Consistently poor ROICs should pressure valuation multiples, and the resulting unwind could lead to a cascade of selling as low volatility ETFs divest large utility industry weightings
One of the mysteries (at least to this author) of the regulated utility business is that despite being regulated to earn 10% ROEs, the actual economics of the business fall far short. On three different measures, WEC has only just covered its cost of capital for the last four years. To WEC management’s credit, its peers have done worse: investor-owned electric utilities collectively have not generated positive free cash flow since 2011. One investor recently pointed out that since 2008, the U.S. electric utility industry has generated $8 billion of incremental EBIT on incremental capital of $700 billion. Why should this company and industry trade at premium multiples of EPS, EBITDA, and book value?
Source: WEC SEC filings
Source: Edison Electric Institute
If and when the market does come around to broader utility overvaluation, the industry will likely sell off as one, with little regard to individual company economics or growth prospects. The three largest large cap low volatility ETFs collectively hold approximately $7 billion in market cap of regulated utilities. While not large relative to aggregate utility industry market cap, it’s important to understand how the rebalancing mechanisms could accelerate a selloff once underway. All three of the ETFs employ one or more varieties of trailing realized volatility calculations to put together their portfolios. They are essentially momentum vehicles by another name: low trailing realized volatility tends to correlate highly with steady upward price movement, and vice versa. Once names begin to selloff, realized volatility increases, and the ETF must sell.
To back up the assertion that utilities generally trade with little intra-industry differentiation, we can employ principal components analysis. Principal components analysis is a statistical procedure that converts sets of observations (in our case, daily log returns for ETF holdings over the last five years) into a set of values of linearly uncorrelated variables called principal components. The first principal component is chosen to represent the largest possible variance in the data, and each subsequent component in turn has the highest possible variance such that it is orthogonal to the preceding components. While not strictly mathematically accurate, for our purposes we can think of principal components as uncorrelated latent factors that explain stock price movements.

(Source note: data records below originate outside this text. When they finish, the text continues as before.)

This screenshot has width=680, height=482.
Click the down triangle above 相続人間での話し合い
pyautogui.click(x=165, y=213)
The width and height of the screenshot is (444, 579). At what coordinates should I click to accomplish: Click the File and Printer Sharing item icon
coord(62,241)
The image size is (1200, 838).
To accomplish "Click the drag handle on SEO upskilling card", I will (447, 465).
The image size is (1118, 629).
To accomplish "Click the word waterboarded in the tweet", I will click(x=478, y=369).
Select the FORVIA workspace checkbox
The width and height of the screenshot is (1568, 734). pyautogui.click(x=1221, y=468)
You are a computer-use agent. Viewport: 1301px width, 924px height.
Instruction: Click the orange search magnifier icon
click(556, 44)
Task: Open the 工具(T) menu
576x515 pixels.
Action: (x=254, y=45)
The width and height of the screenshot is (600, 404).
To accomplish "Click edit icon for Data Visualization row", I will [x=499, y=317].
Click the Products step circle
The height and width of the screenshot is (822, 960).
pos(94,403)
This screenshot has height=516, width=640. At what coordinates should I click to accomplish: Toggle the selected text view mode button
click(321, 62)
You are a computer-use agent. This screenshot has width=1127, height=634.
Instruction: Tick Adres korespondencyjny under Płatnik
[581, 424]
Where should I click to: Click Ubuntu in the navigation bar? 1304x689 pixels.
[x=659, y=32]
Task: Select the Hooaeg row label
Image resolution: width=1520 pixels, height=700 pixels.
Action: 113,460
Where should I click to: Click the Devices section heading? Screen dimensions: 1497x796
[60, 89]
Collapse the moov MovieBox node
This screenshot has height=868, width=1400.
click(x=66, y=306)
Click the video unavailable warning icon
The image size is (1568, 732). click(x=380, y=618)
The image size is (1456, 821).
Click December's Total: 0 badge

By running PCA on 17 of the 20 largest holdings (the other three have short trading histories) in the low volatility ETF SPLV, we find that 73% of the total variation in daily log returns is explained by the first three principal components (out of 17 potential principal components). Remember that the last five years captures rising and falling interest rate environments, multiple sector rotations, and significant up and down equity market cycles.
See the clump floating in the far right corner of the plot? Those dots represent NEE, DUK, ETR, ES, AEP, D, WEC, CMS, SRE, PEG, and CNP: all regulated utilities. Across a range of market cycles, these names have traded in virtual lockstep even as the individual constituents have exhibited a considerable amount of variance with respect to EPS and dividend growth guidance and returns on capital.